Quienes tuvieron COVID-19 son más vulnerables al virus de la súper gripe H3N2
Una investigación de la Universidad de Chicago sugiere que la respuesta inmunitaria generada por el SARS-CoV-2 aumenta la probabilidad de contagio por influenza A y otros patógenos respiratorios
Una investigación reciente de la Universidad de Chicago sugiere que las personas que tuvieron COVID-19 presentan un riesgo superior de contagiarse con la denominada súper gripe H3N2 y otros virus respiratorios por una inmunosupresión específica.
El análisis señala que el daño en el sistema inmunológico tras la infección por SARS-CoV-2 dificulta la defensa contra nuevas infecciones.
El estudio, publicado como preimpresión en bioRxiv y aún pendiente de la revisión por pares, describe que el virus provoca una disfunción en las mitocondrias, esenciales para suministrar energía a las células. Esta alteración afecta de manera directa a las células T de memoria, fundamentales para combatir tanto patógenos conocidos como nuevos para el sistema inmune.
La semana pasada, Infobae publicó que el último Boletín Epidemiológico Nacional confirmó nueve casos de gripe H3N2 subclado K en cinco jurisdicciones argentinas (Buenos Aires, CABA, Santa Cruz, Mendoza y Neuquén) entre el 18 de diciembre de 2025 y el 4 de enero de 2026. El Instituto Nacional de Enfermedades Infecciosas (INEI-ANLIS) secuenció 18 muestras, de las cuales, la mitad correspondió al subclado K.
De los nueve casos confirmados, dos tenían antecedente de viaje a Europa y tres a otras provincias, mientras que cuatro no registraron viajes, lo que sugiere circulación local.
El hallazgo del estudio
Después de padecer COVID-19, la activación de las células T de memoria se ve comprometida, especialmente ante virus como la influenza A H3N2 y el de la varicela.

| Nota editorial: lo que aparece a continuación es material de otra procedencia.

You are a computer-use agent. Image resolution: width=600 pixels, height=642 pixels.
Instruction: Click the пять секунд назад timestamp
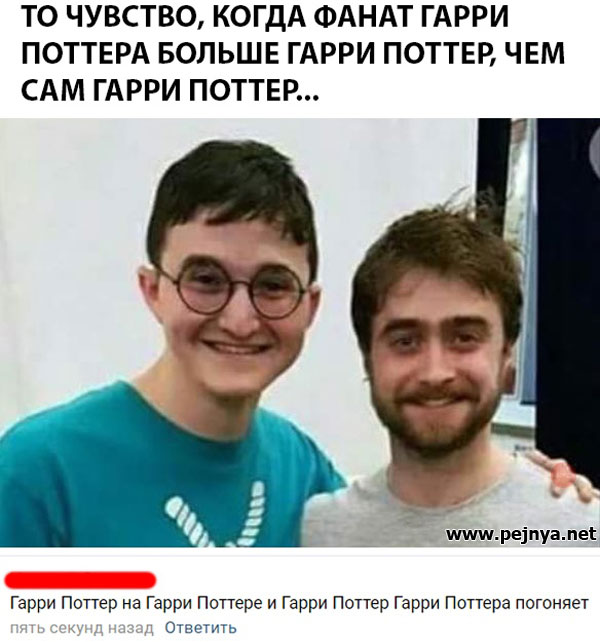pyautogui.click(x=82, y=628)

El efecto no se observa en personas con hepatitis C ni en quienes padecieron influenza común, según detalla el trabajo de la Universidad de Chicago.
De acuerdo con los resultados publicados en bioRxiv, la inmunosupresión es una consecuencia concreta de la infección por el virus SARS-CoV-2, lo que diferencia al COVID-19 de otras enfermedades respiratorias estudiadas.

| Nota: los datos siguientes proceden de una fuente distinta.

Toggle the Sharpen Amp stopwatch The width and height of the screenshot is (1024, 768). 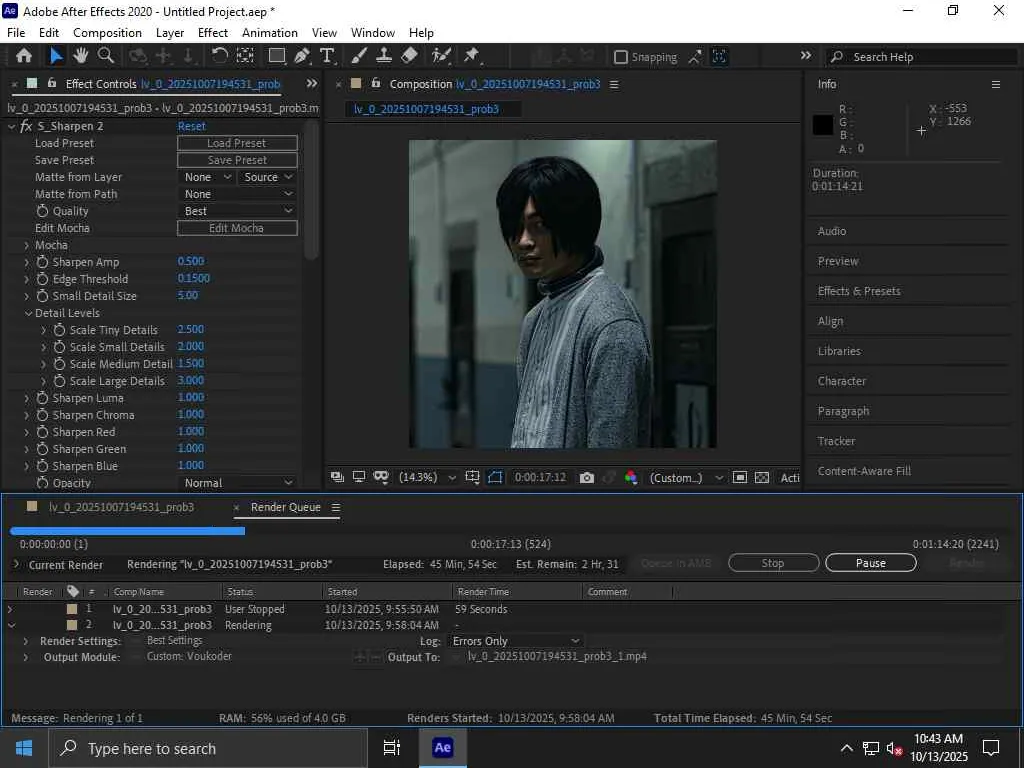42,262
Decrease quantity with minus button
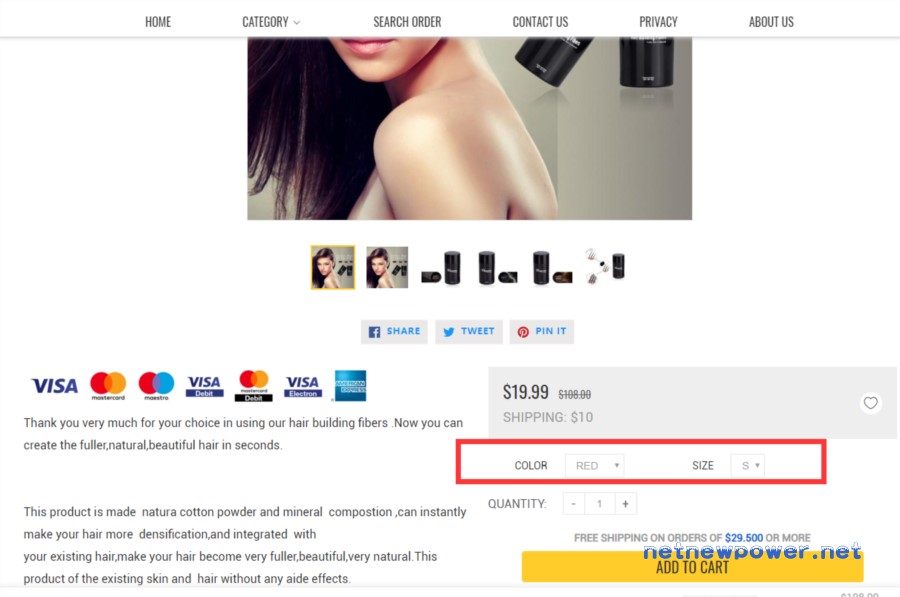Viewport: 900px width, 597px height. (573, 504)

En la mayoría de los casos analizados, las células T de memoria CD4 mostraron deterioro ante al menos un patógeno, lo que reduce la capacidad inmunológica frente a reexposiciones.

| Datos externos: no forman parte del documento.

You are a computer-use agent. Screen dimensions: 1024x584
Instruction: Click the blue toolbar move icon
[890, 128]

El informe indica que tras la pandemia se ha incrementado la presencia simultánea de distintos virus respiratorios, como la influenza y el virus sincicial respiratorio (VRS). Antes del COVID-19 existía una "inhibición competitiva de virus" que limitaba la circulación conjunta.
El deterioro inmunológico detectado facilita la aparición de coinfecciones y brotes de la super gripe. Entre los hallazgos, el equipo identificó indicios de que algunos tratamientos pueden revertir parcialmente el daño inmunitario. Ensayos de laboratorio demostraron que la metformina (fármaco antidiabético) y el ubiquinol (antioxidante esencial) permiten mejorar la función de las células T de memoria y favorecer la recuperación de la respuesta inmunológica.
En sintonía con otros estudios sobre COVID prolongado o persistente, los especialistas de la Universidad de Chicago advierten que el SARS-CoV-2 podría permanecer en los tejidos durante meses o años, lo que brinda una explicación al hecho de que la inmunosupresión se prolongue aun cuando la persona ya no tenga síntomas de Covid-19.
En este contexto, los resultados del nuevo estudio subrayan la importancia de reforzar la vigilancia sanitaria y adaptar las estrategias clínicas para la protección de personas inmunológicamente vulnerables, ante la posibilidad de brotes con variantes más transmisibles de gripe y otros virus respiratorios.
Características del subclado K de la gripe H3N2
El subclado K del H3N2 tiene una mutación en la hemaglutinina que aumenta un 56% su capacidad de contagio, según la Organización Panamericana de la Salud (OPS). En Europa y América del Norte, esta variante generó récords de hospitalizaciones y fuerte presión sobre los sistemas sanitarios.
Esta variante presenta una capacidad inusual para escapar a la inmunidad generada por infecciones previas o por la vacunación, lo que facilita su propagación incluso entre personas que recibieron la inmunización antigripal. Además, la rápida diseminación del subclado K se ha asociado a brotes tempranos fuera de la temporada habitual de influenza, alterando los patrones epidemiológicos tradicionales.